TDC is a totally different beast, useful in much more common scenarios: tests drive just the coding.
Some coding, at least. And this is perfectly fine. TDC can be partially applied to any software component.
Unfortunatly, most of those who claim to do TDD, do TDC instead. But they don’t want to be blamed as “casual testers”, thus they replace a letter in their resumes and their corporate brochures.
It’s not lying… it’s marketing, stupid!
But marketing is not for poor programmers like me, that despite manifestos, have to get the job done properly. I need a precise technical language to work with.
For example, those who state that TDD is compatible with DDD, probably haven’t ever done neither.
DDD is compatible with TDC (or, if you wanna use a cool buzzword, it is compatible with Outside-In TDD).
Back to code coverage
Is code coverage harmful, or not?
Guys, it’s a tool! A set of tools, actually.
Thus:
- if you are doing TDD, full code coverage is a useful feedback during development: if your CI breaks when you push uncovered code, you know that an hated, needless abstraction has poisoned your code.
(and if the converse isn’t true for your company, you should change your hiring techniques); - if you are doing TDC, sometimes it’s useful too: for example when you have to code higher level abstractions or valuable core domains. Having the CI that breaks on partial code coverage works as a sort of sword of Damocles that forces developers to carefully review code.
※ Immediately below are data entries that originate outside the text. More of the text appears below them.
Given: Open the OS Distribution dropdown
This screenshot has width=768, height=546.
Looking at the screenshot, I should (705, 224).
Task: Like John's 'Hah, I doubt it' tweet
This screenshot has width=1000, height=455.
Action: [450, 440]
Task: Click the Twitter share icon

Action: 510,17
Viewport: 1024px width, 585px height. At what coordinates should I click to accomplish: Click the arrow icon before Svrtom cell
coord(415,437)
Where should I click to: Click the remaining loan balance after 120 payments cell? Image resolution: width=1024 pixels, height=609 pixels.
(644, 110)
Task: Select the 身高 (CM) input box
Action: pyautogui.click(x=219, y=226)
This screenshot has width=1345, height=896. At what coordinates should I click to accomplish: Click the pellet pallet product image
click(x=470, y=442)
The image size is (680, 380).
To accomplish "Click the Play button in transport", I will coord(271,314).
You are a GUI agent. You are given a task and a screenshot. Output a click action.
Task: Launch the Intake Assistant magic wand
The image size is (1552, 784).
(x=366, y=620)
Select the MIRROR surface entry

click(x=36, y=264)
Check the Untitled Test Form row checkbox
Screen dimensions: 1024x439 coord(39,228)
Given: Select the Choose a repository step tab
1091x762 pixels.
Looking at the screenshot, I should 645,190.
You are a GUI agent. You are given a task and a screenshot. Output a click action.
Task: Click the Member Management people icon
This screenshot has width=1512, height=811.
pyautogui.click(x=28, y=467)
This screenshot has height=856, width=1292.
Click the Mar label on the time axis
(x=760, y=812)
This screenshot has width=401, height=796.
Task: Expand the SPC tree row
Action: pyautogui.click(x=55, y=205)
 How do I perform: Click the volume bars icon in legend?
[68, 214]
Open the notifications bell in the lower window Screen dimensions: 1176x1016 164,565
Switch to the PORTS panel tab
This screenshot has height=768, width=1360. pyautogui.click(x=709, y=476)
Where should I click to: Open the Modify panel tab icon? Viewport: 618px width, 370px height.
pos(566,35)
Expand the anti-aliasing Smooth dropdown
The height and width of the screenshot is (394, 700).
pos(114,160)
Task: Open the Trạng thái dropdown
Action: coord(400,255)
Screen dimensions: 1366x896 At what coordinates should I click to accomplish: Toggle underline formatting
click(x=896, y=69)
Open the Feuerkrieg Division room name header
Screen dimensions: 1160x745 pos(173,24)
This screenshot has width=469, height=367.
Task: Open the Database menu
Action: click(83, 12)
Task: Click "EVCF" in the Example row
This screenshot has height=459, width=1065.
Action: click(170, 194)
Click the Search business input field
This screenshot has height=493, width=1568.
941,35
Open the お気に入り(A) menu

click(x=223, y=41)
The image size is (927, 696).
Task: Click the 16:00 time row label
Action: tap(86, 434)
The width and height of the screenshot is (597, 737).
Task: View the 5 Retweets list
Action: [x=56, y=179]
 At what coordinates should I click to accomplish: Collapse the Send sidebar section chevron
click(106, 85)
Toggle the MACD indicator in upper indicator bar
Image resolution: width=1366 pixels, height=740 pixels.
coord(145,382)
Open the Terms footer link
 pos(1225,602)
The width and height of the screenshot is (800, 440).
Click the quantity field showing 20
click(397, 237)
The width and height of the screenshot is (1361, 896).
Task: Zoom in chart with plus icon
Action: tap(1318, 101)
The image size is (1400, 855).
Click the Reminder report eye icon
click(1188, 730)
A lot of times.
(again, if such expensive reviews do not provide the value that they cost, you should change your hiring techniques) - if you are doing TDC and you don’t need the quality that comes from such reviews, you should not measure any kind of coverage!
A few things worth noting here:
- aiming for high coverage (97%, 98%, 99%…) is a pointless waste of money.
- a full (100%) coverage can just ensure a minimal and unmeasured quality, not perfection. That’s obvious but tons of people complains about the bugs that full coverage can’t avoid.
So let me say this loudly: you still need testers and a brain!
Stupidity considered harmful
Stupidity is harmful. Like guns.
And like guns, stupidity feeds tons of people.
You can love your tools. But if you marry a tool, any tool, you are a stupid.
You should not be in the position of taking decisions.
If you always use TDD (or DDD or TDC or code coverage or anything else) despite of the project’s requirements, you are a dangerous mono-state automaton.
Specularly, if you refuse TDD (or DDD or TDC or code coverage or anything else) despite the actual value that such tool would provide in your specific case, you are wasting money just to hide your ignorance.
Still, you are not the disease, you are the symptom.
What is harmful here, is the stupidity of those who hired you, recruiting buzzwords.